TASKS TO CARRY OUT:
1. In the text about the Tennessee bill below, rewrite the paragraph that begins "There are a couple of fillips" as a bulleted list that keeps its main facts.
2. For each statement, say whether it agrees with the text about the Tennessee bill below. Answer yes or no, and quote the text's deciding words.
(a) The bill was passed in a Special Session.
(b) Private businesses may compel visitors to show proof of vaccination.
(c) A school principal's mask requirement may last up to 30 days.

Reckless—But in Whose Eyes?

The Tennessee legislature, in a Special Session that lasted into the small hours of last Saturday morning, passed a Wuhan Virus Freedom bill (my term) that achieves a number of things:

The final bill said government entities cannot force private businesses to institute a mask mandate or COVID-19 vaccination mandate, and private businesses cannot take action against an employee for not receiving the vaccine and cannot compel an employee or visitor to show proof of vaccination.

There are a couple of fillips: music venues will be able to require proof of vaccination in lieu of a negative virus test, and K-12 school principals will be able to require masks, but only on a school-by-school basis, and the principal must get the State’s permission, provide the masks, mandate a maximum of 14 days, and act only on a 14-day moving average of 1% cases for the school.

And yet….

INFORMATION SUPPLIED:
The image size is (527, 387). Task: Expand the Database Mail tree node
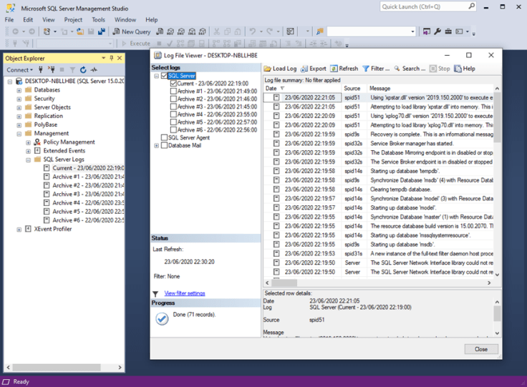pyautogui.click(x=156, y=145)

ANSWERS TO THE PROBLEMS:
1.
- Music venues may require proof of vaccination instead of a negative virus test.
- K-12 school principals may require masks, but only school by school, and the principal must:
  - get the State's permission
  - provide the masks
  - mandate them for no more than 14 days
  - act only on a 14-day moving average of 1% cases for the school

2.
(a) Yes: "in a Special Session that lasted into the small hours of last Saturday morning"
(b) No: "cannot compel an employee or visitor to show proof of vaccination"
(c) No: "mandate a maximum of 14 days"